There is mounting evidence of a link between the ability to repair DNA damage and not only the development of cancer, but also the response to therapy [14]. This is important for pediatric brain tumor patients as standard of care therapy involves DNA damaging agents such as radiation and chemotherapy. We hypothesized that somatic genetic variants in DNA repair genes may be associated with lower IQ scores in children treated for brain tumors. We genotyped 46 children who had been treated for a pediatric brain tumor and assessed whether SNP array profiles were associated with differences in IQ scores.

Materials and methods

Patient characteristics

Eligible patients had been previously treated for a brain tumor at Children’s Hospital Colorado and the University of Colorado Denver. Treatment included any combination of surgery, chemotherapy, and photon radiation therapy. We excluded children with known neurocognitive deficits prior to the initial diagnosis of the brain tumor. All children underwent IQ testing with the Wechsler Intelligence Scale for Children (WISC) as part of routine clinical follow-up. Our Institutional Review Board approved this study (COMIRB 08–0985) and patients were prospectively consented according to institutional standards. All patients who had consented to COMIRB 08–0985, had a successful blood sample collection, and had completed a full WISC evaluation with their neurocognitive evaluations before 2016 were included for analysis.

Laboratory methods

DNA was extracted from patient blood samples using the Qiagen DNAeasy kit, per kit instructions. The DNA was analyzed using a Human 660W-Quad v1.0 DNA analysis BeadChip (Illumina) per the Infinium HD assay protocol as previously published [15]. Data output identified alleles by A and B designations, which were then converted to corresponding nucleotides after statistical analysis for further comparison.

Statistical analysis

Continuous variables were summarized with mean and standard deviation (SD), if normally distributed. Comparisons by IQ group (< = 90 versus > 90) were performed using two-sample independent t-tests. An IQ of 90 was chosen as it’s the low end of the Wechsler Intelligence Scale for Children (WISC-V) IQ classification for “average” IQ [16]. If not normally distributed, continuous variables were summarized with median and interquartile range (IQR), and a Wilcoxon rank sum test was used to compare across IQ groups. Categorical variables were summarized with frequency and percentage, and comparisons were performed with a Chi-square or Fisher’s exact test.

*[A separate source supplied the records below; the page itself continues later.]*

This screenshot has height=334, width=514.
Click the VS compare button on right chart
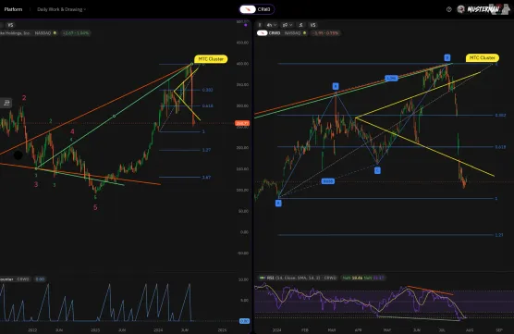click(312, 25)
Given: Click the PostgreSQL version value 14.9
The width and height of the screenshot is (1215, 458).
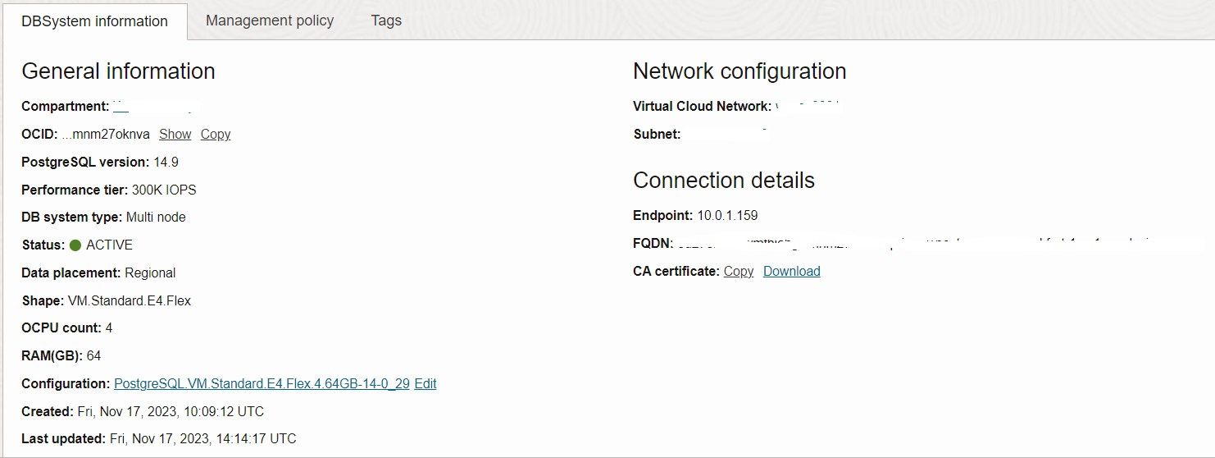Looking at the screenshot, I should [x=166, y=163].
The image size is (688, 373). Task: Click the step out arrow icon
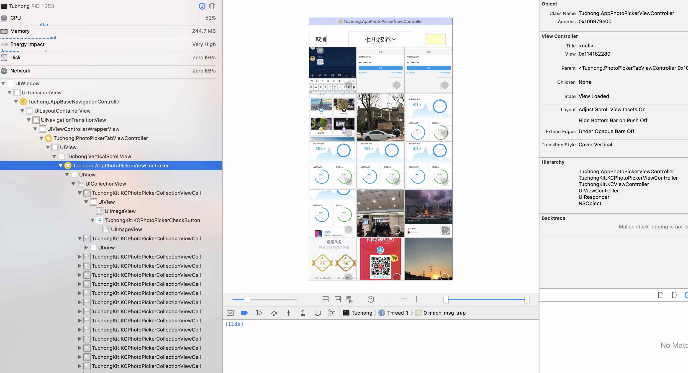(303, 313)
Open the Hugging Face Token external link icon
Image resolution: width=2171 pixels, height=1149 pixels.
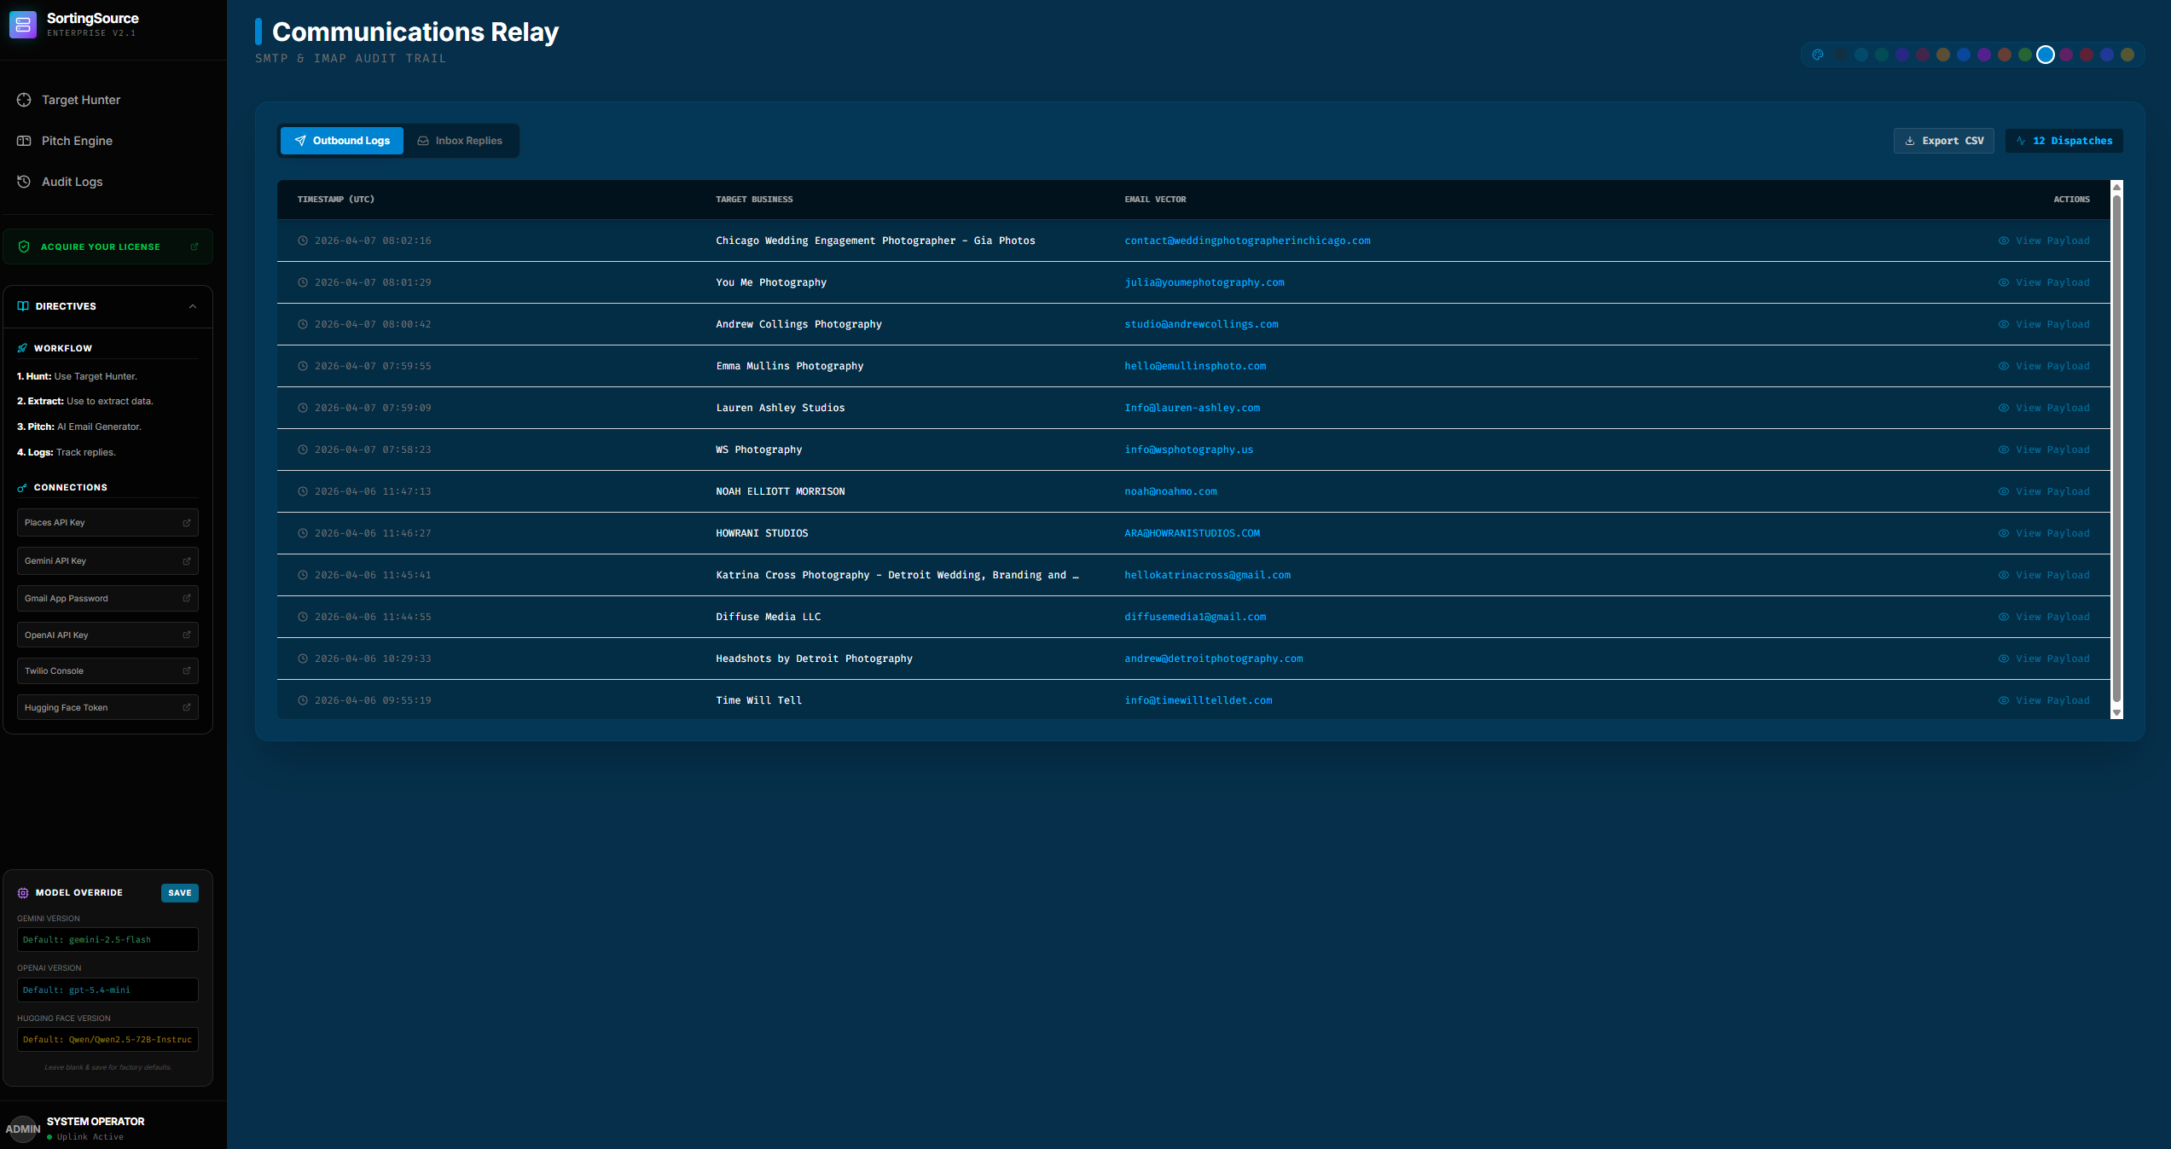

Data cleaning There were 47 patients in the original dataset. This contained serial IQ test results and basic clinical information such as age, sex, diagnosis, radiation, and treatment details. One patient was unable to be linked to the SNP dataset so was removed from the final analysis. There were originally 732 unique SNPS whereby each SNP was categorized into AA versus other (AB, BB, NC), but 118 SNPS only had either all AA or all other so were removed from the final analysis leaving 614 for analysis.

Most recent IQ outcome For each of the 614 SNPs, a series of linear regression models were fit. For each SNP, a model with the outcome of most recent IQ, predictors of allele (AA vs. others) and radiation type (CSI vs. focal), and an interaction between allele and radiation type was fit. If the interaction term was significant (p < 0.05), then that model was reported. If not, then the interaction was removed.

Change in IQ outcome Only 24 patients who had at least 2 serial IQ measurements were used for analysis. Forty-nine SNPs were not included because they only had a single allele in this sub-population. Using the resulting 565 SNPs, the same series of linear regression models were fit, except each model used the change in IQ (most recent—next recent) as the outcome, and predictors of allele, radiation type, next recent IQ score, and the time between the two IQ measurements. The same decisions were made with the interactions between allele and radiation type.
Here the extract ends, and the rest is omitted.